There are many ways to consider what’s happening inside Twitter’s company right now, and most of them are bad. Second-order thinking is one way, and it’s a lesson we should all absorb.
This all started with Musk’s ego-maniacal belief that he knew what could be best for Twitter. Regardless of his lack of experience in the social media space, he felt that his pseudo-engineering background makes him qualified to jump in and save the company.
The mistake he’s making is a pretty common one, which makes you realize how fallible we all are if it’s possible for even him, so-called genius, to make this error. There is a well-regarded heuristic named “Chesterton’s Fence” that describes this type of thinking. Simply put: You feel you know how to solve a problem and do not consider how the problem arose, and what attempts in the past occurred to resolve it.

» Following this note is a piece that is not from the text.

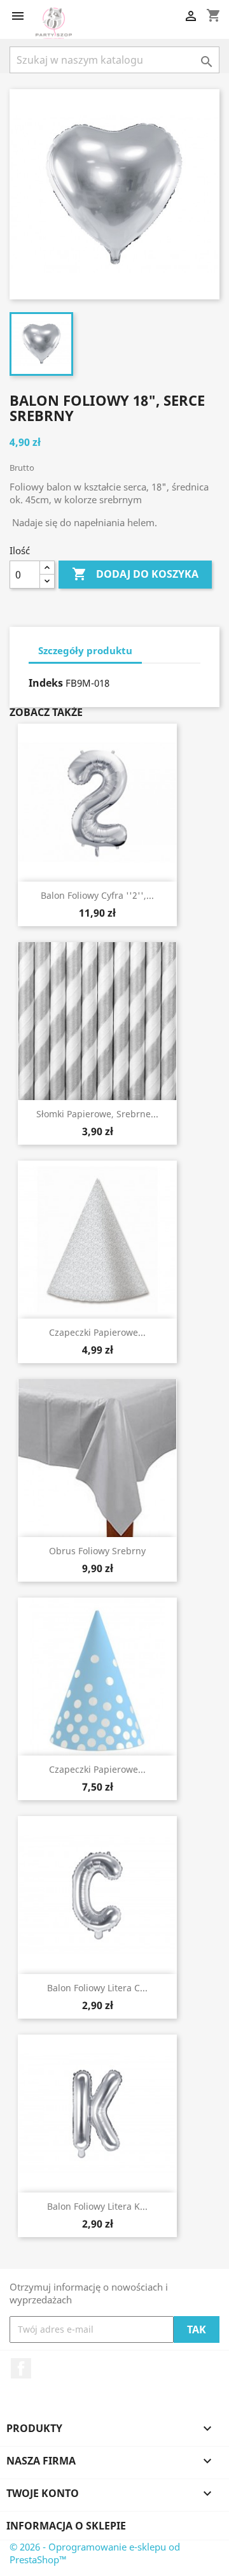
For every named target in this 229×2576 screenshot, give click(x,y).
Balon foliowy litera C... (97, 1988)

In software development, this type of thinking is rampant. At micro levels, we all look at code and think, “I’d refactor this because…” and the reasons are anything from syntax, to choice of language, and millions of insignificant reasons in between. At macro levels, we all have experienced the toil of existing systems and suffer through it with the attitude of resentment. We boil with anger at the original authors for building something so brittle. The mistake here is believing that there is no good reason for the system or code being in the condition it is. We make premature judgements that the problem exists only because no suitable solutions were provided before.
The lesson here is that first-order thinking is usually wrong, and that code exists, in fact, for many good reasons. Here is a quick list of scenarios in which today’s “bad” systems exist:
The system was created in a time before many newer solutions existed
The system truly worked before and the environment changed to make it no longer work
The style of “Worse is better” was applied to the problem in the past, and now the minimum viable product is failing expectations
Many of us could say we’ve experienced some these conditions, if not all. It’s everywhere. And here lays the lesson, waiting for us to pick it up — and yet many of us don’t.
Before jumping to conclusions, take the time to fully understand the existing system. Absorb as many historical contexts as can be found, and deeply respect the previous owners of the system for their attempts to do good work, to the best of their abilities, based on the existing tools they had.
Be sure you calculate all of your assumptions against the reality of the existing system. Never apply a solution to a problem based solely on your imagined context. You are guaranteed to have missed something.
Respect your forebears. Remove your own ego, put aside your own experiences with systems and code from other places and different contexts. None of your previous experience can be applied verbatim, they all require a context shift, and implicitly that will change the outcomes.
Be a gracious student of the history of the current system, so that you can be a responsible steward for the future.